Permeable driveways cost between $1 and $20.50 per sq.ft. for the materials only, usually 10% to 20% more than regular ones. These driveways have lines or holes between them to allow the water, rain, and snow to drain and get absorbed into the ground more easily. When the water drains properly, it protects the environment by returning the water to the soil. Also, it prevents water from accumulating on the driveway, causing some materials to deteriorate faster. According to the Environmental Protection Agency, some of the benefits of a permeable driveway include minimizing the chances of flooding of building foundations due to the water absorption capacities and preventing the accumulation of water on sidewalks, patios, and driveways. Below is a table with the most common permeable driveways and the cost of each of the materials.

Cost per Sq.Ft. of Permeable Grass, Gravel, Asphalt, Concrete, or Paver Driveway Materials

Cost per Sq.Ft. of Permeable Grass, Gravel, Asphalt, Concrete, or Paver Driveway Materials

TypeCost per Square Foot (Materials Only)
Grass$1 - $5
Gravel$2 - $10
Asphalt$2.50 - $5
Concrete$4 - $20.50
Paver$4 - $15

Grass Driveway Cost

The cost of permeable grass driveway materials costs from $1 to $5 per sq.ft. It’s a great option to improve the curb appeal of the house and improve its resistance to water. The grass lines are strategically placed between the stone or brick pavers 2, allowing the ground to absorb the water quickly. This makes the driveway flood-resistant and eco-friendly at the same time. You will also be able to walk on it even if it’s rainy or muddy. Maintaining a grass driveway requires regular weeding and occasional cleaning with a rubber-tipped shovel to prevent debris from accumulating. While they can last 20 to 30 years, grass block pavers on driveways that get used several times a day require replacing every 10 to 15 years.

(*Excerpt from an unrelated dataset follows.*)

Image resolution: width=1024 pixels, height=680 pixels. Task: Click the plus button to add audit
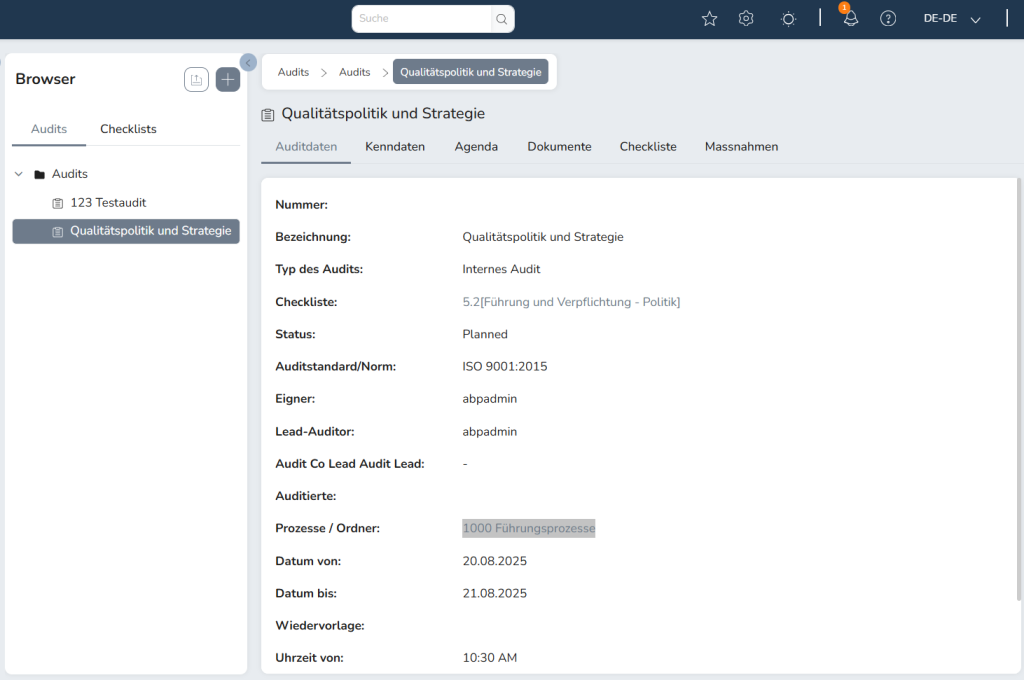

Permeable Gravel Driveway Cost

A permeable gravel driveway costs between $2 and $10 per sq.ft. for the materials only. The major benefits of permeable gravel are that it’s easily installed, doesn’t heat up, adds extra stabilization to the driveway, and prevents ruts and holes from forming. It’s also easy to repair because the gravel only needs to be spread again to get the same look on the surface. However, maintenance is an issue with this type of driveways. You need to regularly rake leaves, sand, and debris from the surface to prevent them from accumulating and blocking the drainage paths. When they are properly cared for and maintained, they can last up to 100 years.

Permeable Asphalt Driveway Cost

Permeable asphalt driveways cost $2.50 to $5 per sq.ft. for the material only. It’s a great option for those that want to have the same look of an asphalt driveway but have permeable and environmentally-friendly properties at the same time. If maintained well with regular pressure washing and power sweeping, porous asphalt driveways can last 15 to 30 years. However, it would need to be resurfaced and relayered regularly to maximize its lifespan.

Permeable Concrete Driveway Cost

The cost of permeable concrete ranges between $4 and $20.50 per sq.ft for the materials only. The material is made from a mixture of stones and concrete and looks just like concrete but is permeable to water. Another benefit is that it can be customized. The concrete mixture can be made of recycled materials that would give it a different color. Permeable concrete is also one of the most durable materials used for driveways, with a lifespan of 20 to 40 years. Maintenance is the same as other hard permeable surfaces. They need to be regularly pressure washed and power swept once a year to prevent the holes from clogging.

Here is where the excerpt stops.